The minimalist movement has, in essence, become its own counterculture.

So, we ask: is it run by a pack of hippies, trying to shed their shoes in hopes of getting us all naked in the end? Hardly. The minimalism isn’t even like the Tea Party, created by a bunch of frustrated cranks needy for attention.

Minimalism is more than that, precisely because it is less. And less may be more in this case.

There’s truth in every movement

Minimalist running advocates really are on to something. But it might not be for everyone.

Our presumptions about the benefits of big fat running shoes really are wrong in some  ways. For the last 40 years we’ve been engaged in a giant experiment to find the perfect podiatric solution to the human condition. There have been many big failures along the way. Shoes that promise too much or do too much. I know. I’ve worn such contraptions. I think particularly of an overbuilt shoe that cost $90 and I wore for 2 weeks before giving up on that wad of useless foam and shoelaces.

But we also have to acknowledge that, inmany ways, the shoe business has succeeded in its proposal to improve footwear. You can see it in the increased comfort and lightweight solutions in dress shoes, for example. All dress shoes used to be clunky and uncomfortable to the point that they were only suitable for stamping out dangerous insects.

Now we have Rockports and Eccos and a host of other brands of dress shoes that draw on the lessons we learned from creating more biomechanically efficient running shoes. We should all be thankful for that.

You really can thank Nike and adidas and Reebook and Asics and New Balance and Mizuno and all those other shoe companies for creating the trickle-down technology (it has proven to work in technology, but not in economics…) that has made the world of dress shoes better for everyone. Even women. With the notable exception of stiletto heels. But you don’t wear those to get away from anyone.

Cycling even gets in on the shoe game

The same trickle down effect has occurred in cycling as well, where incredibly light and efficient materials and designs have been transferred from the most expensive down to the cheapest forms of bikes, making the riding experience better for everyone. Even riding shoes and clipless pedals draw on biomechanical principles learned from the design of running shoes.

########################################

** WRITTEN TASK A **
Translate this sentence from the passage on minimalist running into Spanish: "Minimalist running advocates really are on to something."

########################################

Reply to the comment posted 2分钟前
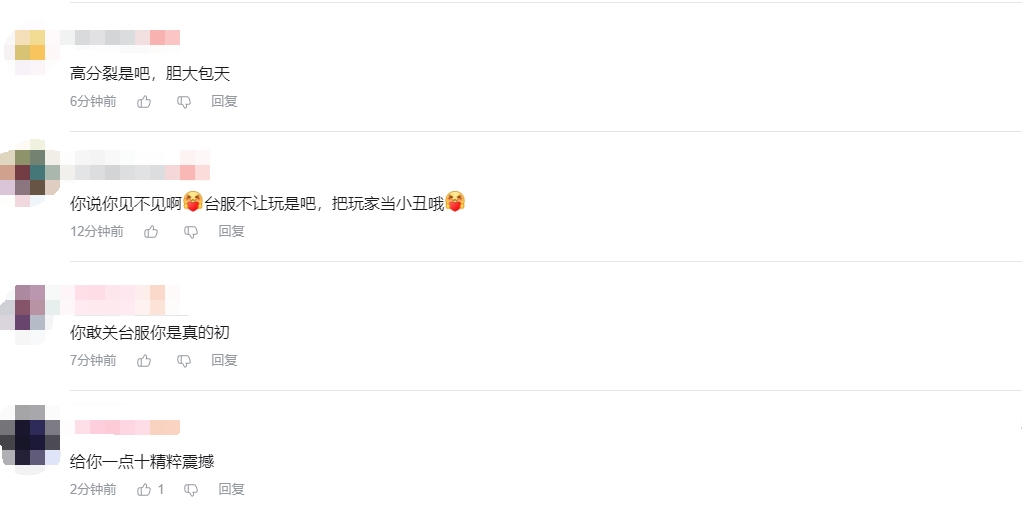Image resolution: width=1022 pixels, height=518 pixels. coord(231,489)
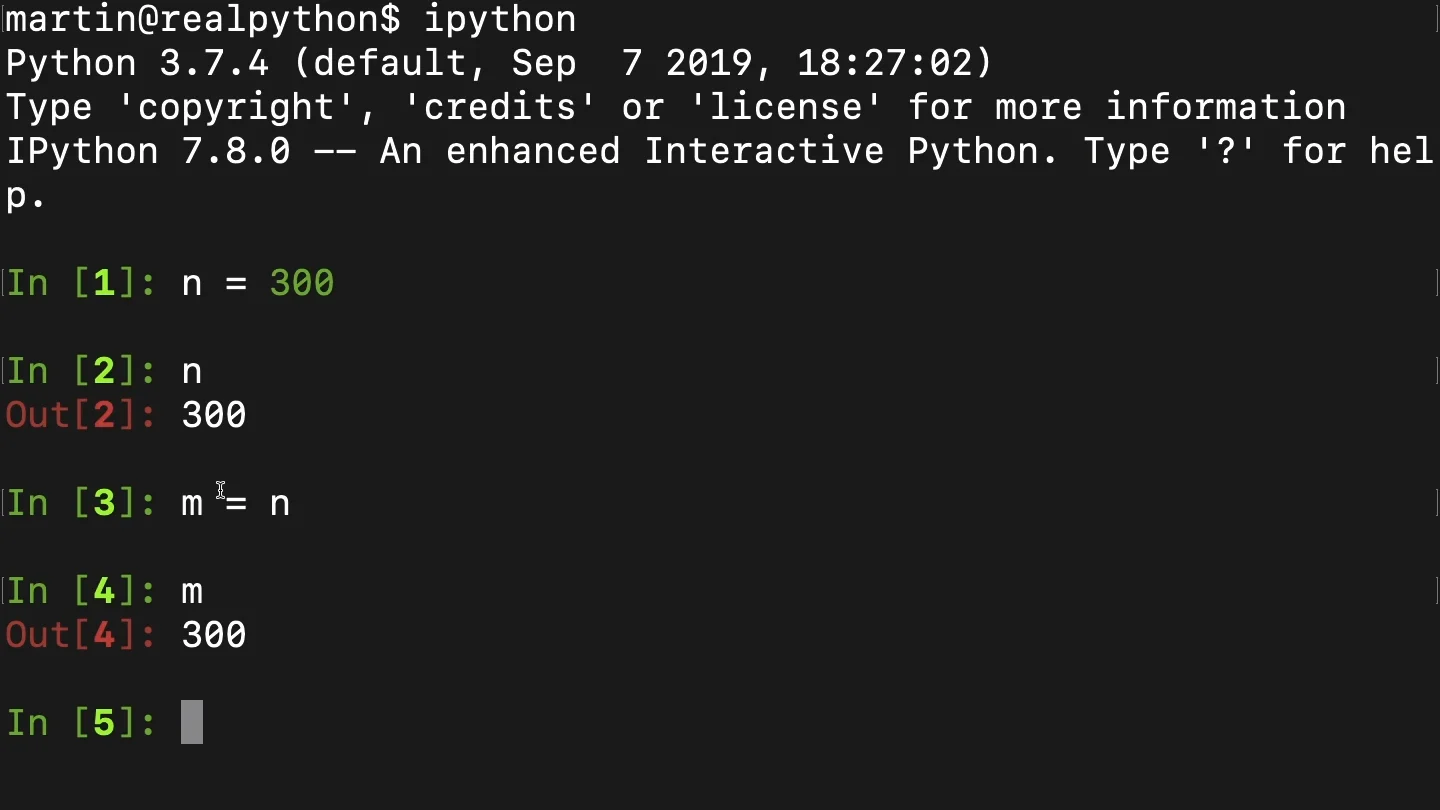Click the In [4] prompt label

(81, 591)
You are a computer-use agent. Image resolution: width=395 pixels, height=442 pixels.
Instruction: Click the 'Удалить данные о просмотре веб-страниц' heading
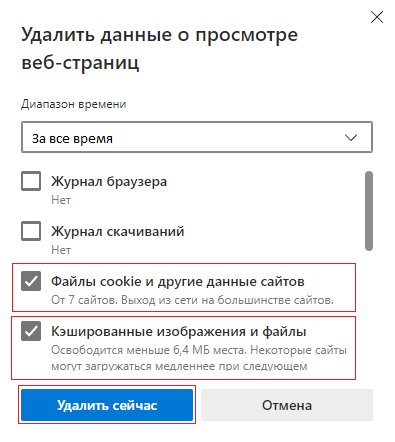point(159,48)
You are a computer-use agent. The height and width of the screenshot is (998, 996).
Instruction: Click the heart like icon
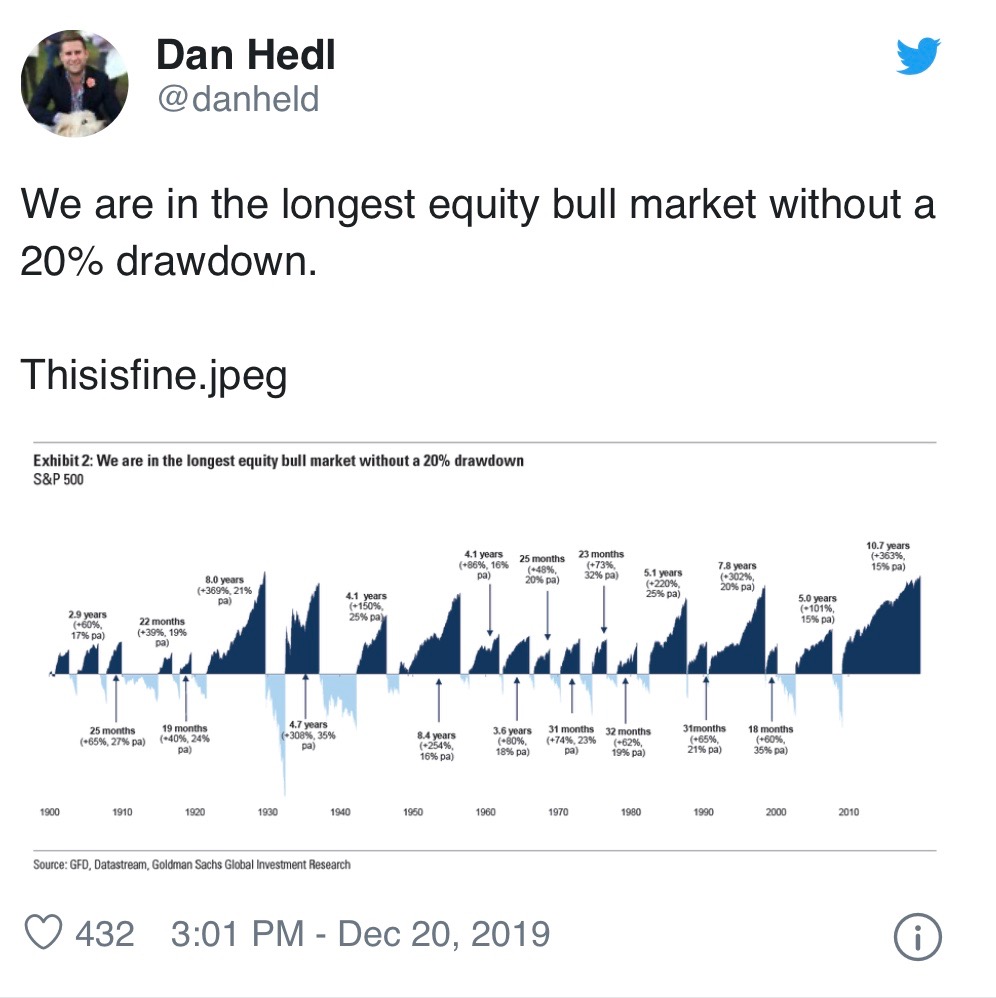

########################################

** WRITTEN TASK B **
Please update the entries from the line containing "You are a computer-use agent. The" through the end of the entries, both ends included, so that "heart" becomes "star" and nothing else changes. Return only those lines, and leave out the pictures.

** CORRECT RESPONSE A **
Los defensores de la carrera minimalista de verdad van por buen camino.

** CORRECT RESPONSE B **
You are a computer-use agent. The height and width of the screenshot is (998, 996).
Instruction: Click the star like icon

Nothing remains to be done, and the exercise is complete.